# Help with car stereo



## Trouble (Apr 27, 2010)

*I need someone who knows all about car stereos and subs and stuff to be so kind to have a look at mine. In surrey or close to me. I have a 10 inch sub that just stopped working. All fuses look fine. I know nothing. Thanks*


----------



## jlam86 (Dec 7, 2010)

is the amplifier light on?


----------



## jlam86 (Dec 7, 2010)

i would offer to help you out, but i don't live in surrey. so the most i will do, is just give you assistance through bca or you can e-mail me.

[email protected]


----------



## Trouble (Apr 27, 2010)

*There is a red light on the front of the amp. My brother in law is going to take a look aat it this week, but I miss my sound now. All the other speakers are on and woring and I was told power is getting to the sub. Wold something called the capacitor be broken? Saw it online when I googled.*


----------



## cichlid (Jul 30, 2010)

what kind of amp? In can message my buddy he works for audio video and is a genious!

IMO, that means there is a ground issue, it is tripped the power shut off feature. alot of amps have these to stop it from being blowen, if there is power going in with no where to go ( incompleted ground) it will also do this.

I would try removing your ground wire, taking fine sand paper and cleaning the contact point. 

if power is getting to the sub, but transfring it, its an amp issue. check the ground for sure!


----------



## cichlid (Jul 30, 2010)

* _Supplied material_
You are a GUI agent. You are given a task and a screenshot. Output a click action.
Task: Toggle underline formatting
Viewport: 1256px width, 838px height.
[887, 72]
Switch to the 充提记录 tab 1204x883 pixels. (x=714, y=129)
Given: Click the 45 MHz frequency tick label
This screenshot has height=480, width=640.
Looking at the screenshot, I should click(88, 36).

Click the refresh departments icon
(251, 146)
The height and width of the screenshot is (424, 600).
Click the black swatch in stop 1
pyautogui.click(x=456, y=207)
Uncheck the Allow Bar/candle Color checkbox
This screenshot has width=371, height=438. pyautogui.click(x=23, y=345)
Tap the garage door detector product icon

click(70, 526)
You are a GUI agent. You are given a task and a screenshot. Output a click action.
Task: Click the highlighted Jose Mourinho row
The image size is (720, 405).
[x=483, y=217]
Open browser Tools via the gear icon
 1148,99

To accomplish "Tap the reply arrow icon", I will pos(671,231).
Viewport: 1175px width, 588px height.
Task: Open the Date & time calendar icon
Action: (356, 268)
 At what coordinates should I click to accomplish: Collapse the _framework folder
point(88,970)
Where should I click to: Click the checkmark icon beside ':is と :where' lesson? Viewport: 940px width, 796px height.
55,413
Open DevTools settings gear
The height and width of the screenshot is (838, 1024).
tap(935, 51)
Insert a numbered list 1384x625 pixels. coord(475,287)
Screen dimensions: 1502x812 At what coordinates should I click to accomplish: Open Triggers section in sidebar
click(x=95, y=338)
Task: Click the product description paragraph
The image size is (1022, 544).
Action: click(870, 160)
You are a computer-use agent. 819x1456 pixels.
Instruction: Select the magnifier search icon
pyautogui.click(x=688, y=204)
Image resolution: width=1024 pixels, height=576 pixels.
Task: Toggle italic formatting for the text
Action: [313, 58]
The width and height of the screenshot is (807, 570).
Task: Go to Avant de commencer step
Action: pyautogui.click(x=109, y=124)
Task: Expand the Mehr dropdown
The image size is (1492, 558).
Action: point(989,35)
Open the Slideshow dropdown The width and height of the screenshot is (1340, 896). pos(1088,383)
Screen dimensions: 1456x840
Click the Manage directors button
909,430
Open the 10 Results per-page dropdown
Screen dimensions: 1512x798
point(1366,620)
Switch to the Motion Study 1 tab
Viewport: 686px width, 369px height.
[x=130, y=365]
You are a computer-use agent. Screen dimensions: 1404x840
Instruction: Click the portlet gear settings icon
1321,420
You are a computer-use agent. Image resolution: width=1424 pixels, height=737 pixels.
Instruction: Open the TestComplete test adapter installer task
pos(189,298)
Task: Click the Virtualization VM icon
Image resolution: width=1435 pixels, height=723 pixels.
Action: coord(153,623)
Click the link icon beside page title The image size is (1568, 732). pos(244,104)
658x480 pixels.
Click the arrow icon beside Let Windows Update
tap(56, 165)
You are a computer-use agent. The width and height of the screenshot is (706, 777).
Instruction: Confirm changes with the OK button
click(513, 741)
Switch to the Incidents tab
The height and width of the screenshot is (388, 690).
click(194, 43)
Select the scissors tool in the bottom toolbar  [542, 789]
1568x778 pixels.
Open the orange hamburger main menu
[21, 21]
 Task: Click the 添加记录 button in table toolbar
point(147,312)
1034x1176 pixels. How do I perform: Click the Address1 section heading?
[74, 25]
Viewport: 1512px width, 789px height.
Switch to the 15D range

* _Instructions for the task_
Could you carry on the car stereo forum thread from its last line, starting with the post that goes under cichlid's final header?

* _Answer for the task_
if you had a cap ( capsator ) it would be a tube, with two wires coming out of it... it works like a second battery, if that is the case, you will want a pro to fix it. I have heard of caps blowing the trunk apart when they short out.


----------



## jlam86 (Dec 7, 2010)

do you have a multi meter. if so, i can walk you through it and troubleshoot relatively quick


----------



## Trouble (Apr 27, 2010)

*amp is like 18 years old 4 channel but I had it fixed by a professional 4 years ago for $60. It was also made into a 2 channe from what I was told. Should of just bought a new one from Clarence for $85 back then. The sub is a kenwood from Clarence (BCAquaria). The box is just a regular box. Was working all fine. Thought my kid kicked something but all looks hooked up. I was going to go to Audio Video today but they have closed shop here. I used to know a guy that managed the Burnaby store. I can take pictures if that helps. One day I will look into getting more then just 1 10" sub.*


----------



## Aquaman (Apr 21, 2010)

so is it just the sub that's not working ? If so check the wire on the back of the sub box . Can you get at the speaker itself? If you can place you thumb and index figure on the small center portion of the speaker and apply just enough pressure to make it move in and then release it .it should have free movement in and out. If not its fried or has grit between the magnetized steal shaft and the copper wrapped cylinder that slides up and down it moving the speaker cone to create sound waves...or some crock n bull like that.
you could check it as well by using a 9 volt battery and blip ( quick contact on,off ) the sub speaker with a couple pieces of wire ...this will cause a sharp snapping sound and move the speaker cone unless there is a break in the wire ....if you don't have a multimeter that is.


----------



## sweetlowride (Oct 27, 2011)

If theres a red light on the amp now it means its in protection mode, Usually due to a fried sub with melted voicecoil. Or if youre lucky one of the wires has shorted out, Could be as easy as the speaker wires touching together(you did say your kid kicked someting). Unhook the sub from the amp and turn the key off and on and see if the red light turns off, Most amps will have a red light for protection and green for power on.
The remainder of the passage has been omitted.